Chris Francis n’est pas qu’un simple cordonnier de Los Angeles : il est à la tête d’une improbable collection de moules des pieds des stars du cinéma. Un trésor d’un autre âge qui raconte comment le métier a périclité, à deux pas d’Hollywood.

Dans son atelier de Los Angeles, Chris Francis empile les boîtes à chaussures du sol au plafond. À l’intérieur, des moules des pieds des plus grandes stars d’Hollywood, confectionnés au cours de plus d’un demi-siècle pour leur fabriquer des souliers sur mesure. «Il y a un peu de tout le monde ici !», sourit le cordonnier, au milieu de ces archives inestimables.

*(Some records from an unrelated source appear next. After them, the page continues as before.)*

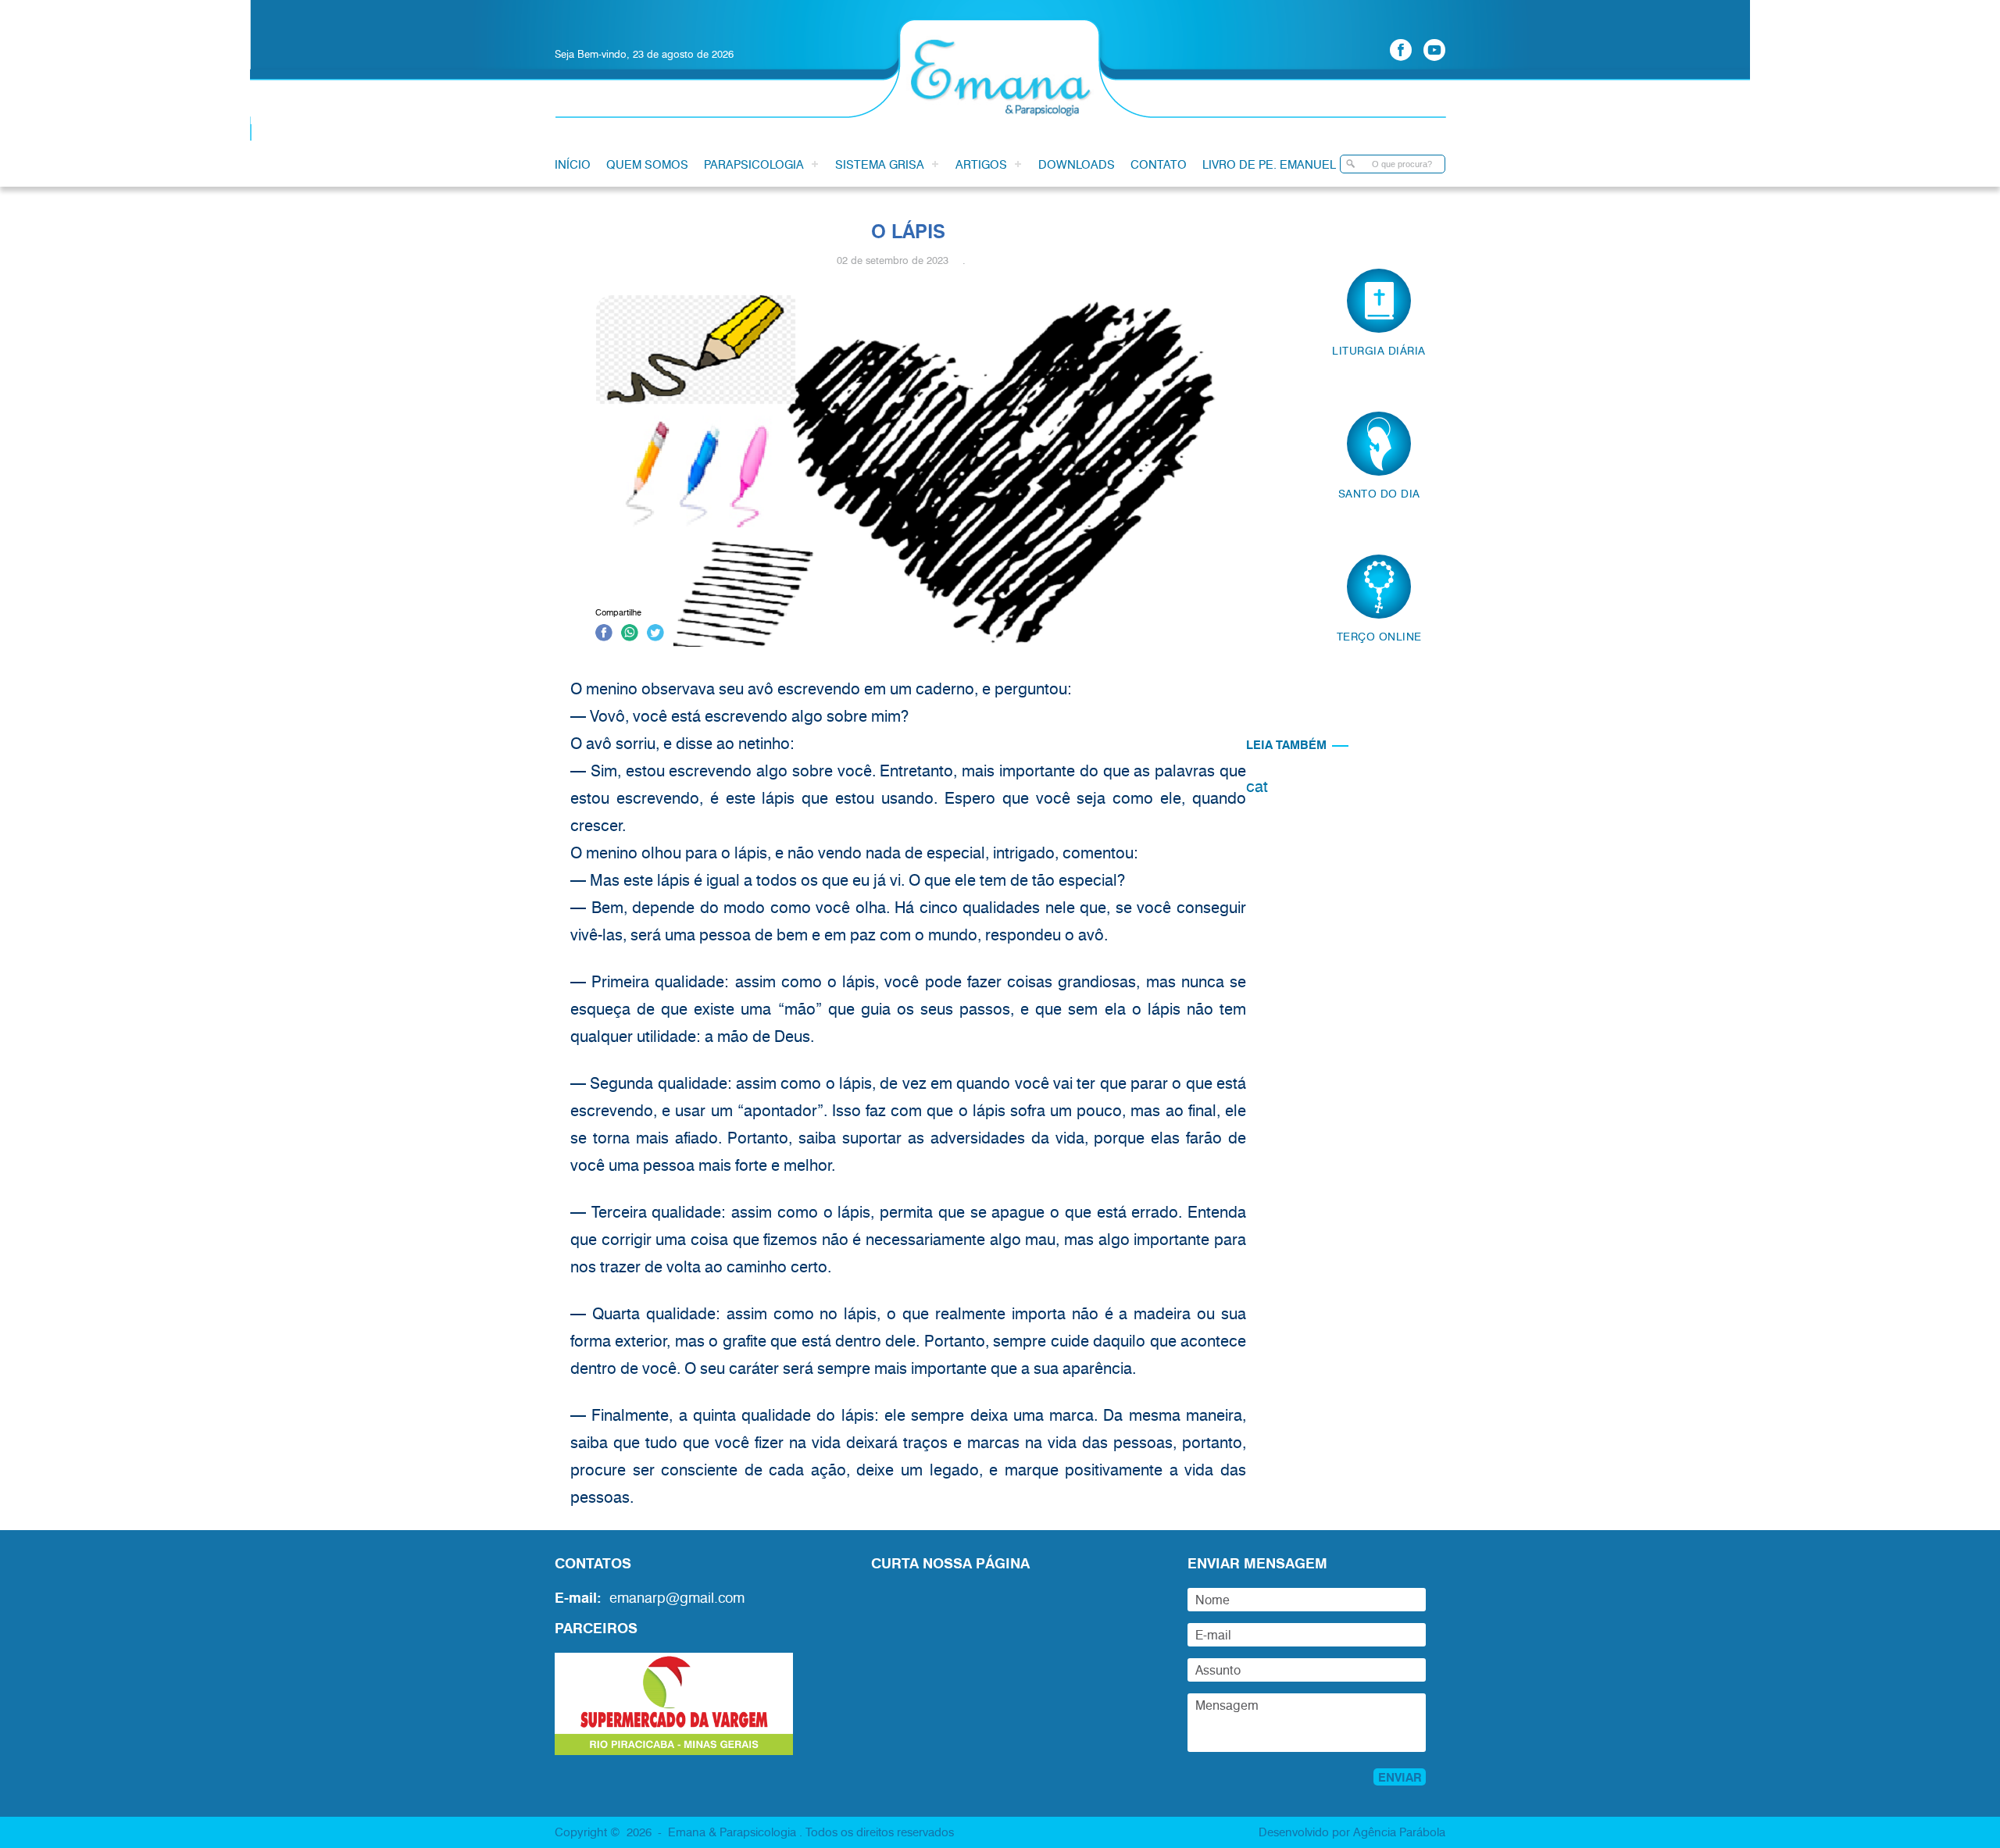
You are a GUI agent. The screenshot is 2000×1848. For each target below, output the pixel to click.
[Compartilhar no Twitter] (655, 635)
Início (573, 164)
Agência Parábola (1399, 1831)
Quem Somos (647, 164)
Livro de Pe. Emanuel (1269, 164)
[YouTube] (1434, 50)
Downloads (1076, 164)
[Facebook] (1401, 50)
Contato (1158, 164)
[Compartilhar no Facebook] (603, 635)
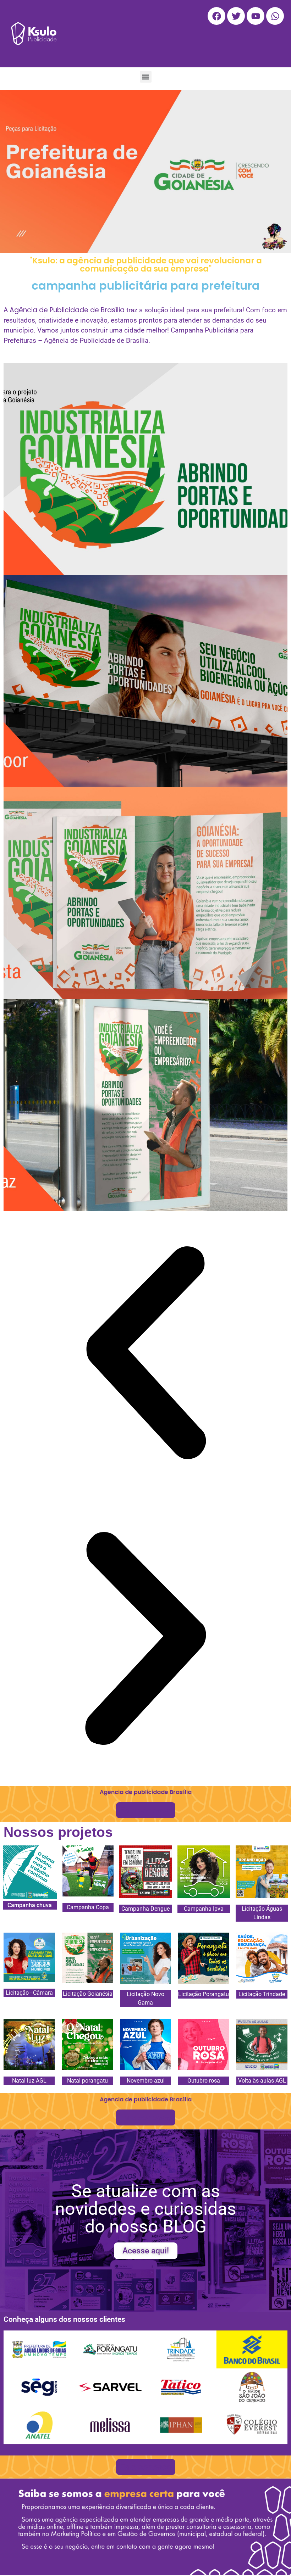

Sur les boîtes jaunies par le temps, on retrouve tout le gratin de la Cité des Anges : Elizabeth Taylor fait ainsi du pied à Peter Fonda, Tom Jones et Harrison Ford. Dans une autre pile, Sharon Stone marche sur Liza Minnelli et Goldie Hawn. Plus loin, on trouve aussi les pieds de Sylvester Stallone et d’Arnold Schwarzenegger.

Chris Francis a acquis cette collection improbable quelques années après la mort en 2008 de Pasquale Di Fabrizio, un Italien connu à Los Angeles comme «le cordonnier des stars». «Il a travaillé pour tout le monde, des propriétaires de casinos aux acteurs en passant par les artistes de Las Vegas, Broadway, Hollywood, le cinéma… Bref, tous ceux qui se produisaient sur scène entre les années 1960 et 2008», raconte Chris Francis.

Dans certaines boîtes, on retrouve également des autographes et des dédicaces. D’autres, comme celles de Sarah Jessica Parker ou de la chanteuse de The Sound of Music (1965), Julie Andrews, contiennent des dessins provenant de productions télévisées ou cinématographiques.

Les célébrités se vantaient du prix qu’elles avaient payé pour une paire de chaussures

Avec son industrie créative vorace et son besoin constant de se démarquer des autres, Hollywood était autrefois un endroit rêvé pour un cordonnier, selon Chris Francis. «Les célébrités se vantaient du prix qu’elles avaient payé pour une paire de chaussures et voulaient quelque chose que personne d’autre n’avait», explique-t-il en sortant une boîte contenant les moules d’Adam West, l’acteur qui a incarné Batman dans la série originale des années 1960. Lui-même a commencé sa carrière dans la couture. Il a décroché son premier contrat après avoir été repéré en train de coudre une veste en cuir sur un banc public.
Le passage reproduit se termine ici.